Mr. Chairman, we believe that by making Federal assistance available to encourage the long-term financing of group-practice facilities, a major obstruction to the initiation of group practice will be removed. It is with this background-a growing population and increasing demands for health care, rapid advance in medical techniques, and an increasingly complex technology in medical diagnosis and treatment; increasing specialization and a declining number of family physicians; increasing hospital costs, and a shortage of good facilities-it is with this total background that the demonstrated shortages of long-term financing for group-practice facilities make the need for this legislation clear.

Another reason we urge you to enact this legislation, Mr. Chairman, is our hope that it will be one factor in bringing better medical care to

small towns and rural areas. As you know, the President in his message on rural poverty has expressed his concern that we are not providing sufficient incentives to attract medical students to settle in rural medical practice. He has proposed to extend full student-loan forgiveness at an accelerated rate to medical students who choose to practice in poor rural areas.

Moreover, this bill before you today, as stated in the enacting clause and in section 302 (a), would give priority to group practices in smaller communities-a very important point, I believe. These two incentives loan forgiveness for student financial aid and mortgage insurance for the construction of modern group-practice facilities-could work together to improve the adequacy and availability of medical care in rural areas. However, I do not want to be too optimistic, because I believe much more will have to be done to bring the miracles of modern medicine within the financial ability of our people in smaller and medium-sized communities adjoining rural areas.

Beneficial byproducts of the legislation would be the stimulation of additional valuable prepayment plans under which high-quality comprehensive medical or dental care or both would be made available at premium cost within the means of persons with moderate incomes. Consumer groups wishing to organize such plans, instead of having to depend on extensive fundraising programs in advance of enrollment of member in the plans could, under the bill, borrow funds for capital outlay on terms that would permit them to repay the principal and interest out of current premiums.

In brief, title I of this bill would authorize the Federal Housing Commissioner to insure mortgages secured for the purpose of financing the consrtuction costs of group-practice facilities. Title II of the bill would authorize direct loans for this purpose if funds are not available from private sources on terms and conditions as favorable as those applicable to loans insurable under title I.

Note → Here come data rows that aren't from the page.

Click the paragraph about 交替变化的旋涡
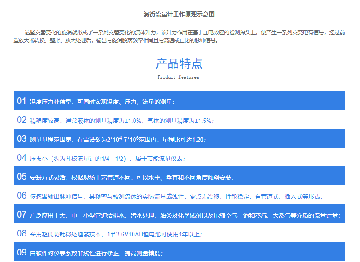coord(179,36)
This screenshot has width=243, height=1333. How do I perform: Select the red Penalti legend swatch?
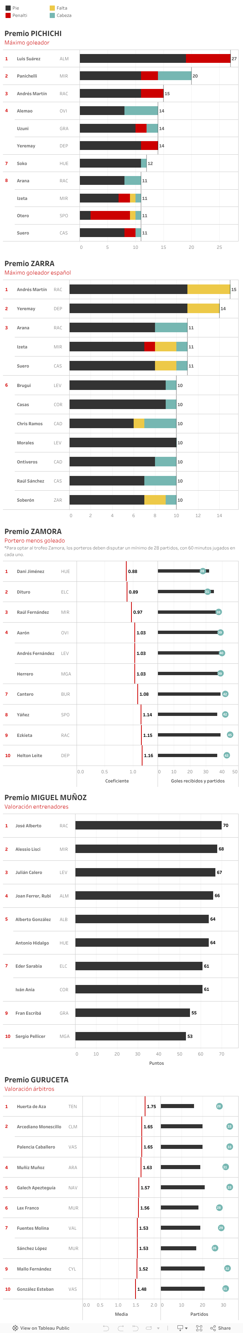click(x=7, y=16)
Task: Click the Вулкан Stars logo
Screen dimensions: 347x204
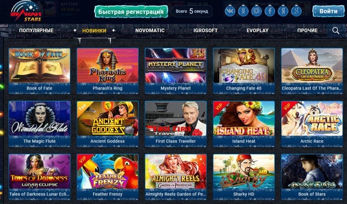Action: [26, 11]
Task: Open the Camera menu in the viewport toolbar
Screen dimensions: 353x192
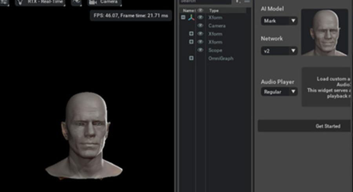Action: click(104, 2)
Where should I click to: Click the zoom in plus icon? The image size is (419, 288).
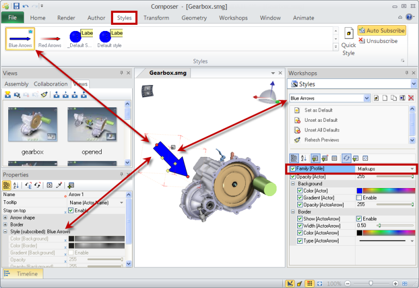tap(395, 283)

The bill also provides that the Federal Housing Commissioner and the Housing and Home Finance Administrator-now the Secretary of Housing and Urban Development-should utilize the available services and facilities of other Federal agencies in carrying out the provisions of the act.

Specific provision is also made for consultation with the Surgeon General of the Public Health Service with respect to any health or medical aspects of the program which may be involved in prescribing regulations.

The provisions provide the basis for an effective working relationship between the two Departments which insures that the competency of each is used most advantageously. Under such arrangements the Public Health Service would paticipate in the development of regulations establishing standards for the organization of professional groups, and will assist in reviewing applications for the purpose of determining that all professional elements of a group practice exist and that projects are feasible.

It is our sincere conviction, Mr. Chairman, that this bill will serve as an additional stimulus to the development of the group practice of medicine and dentistry. This bill will contribute to the improvement of medical care by bringing to more people the well-established advantages of group practice.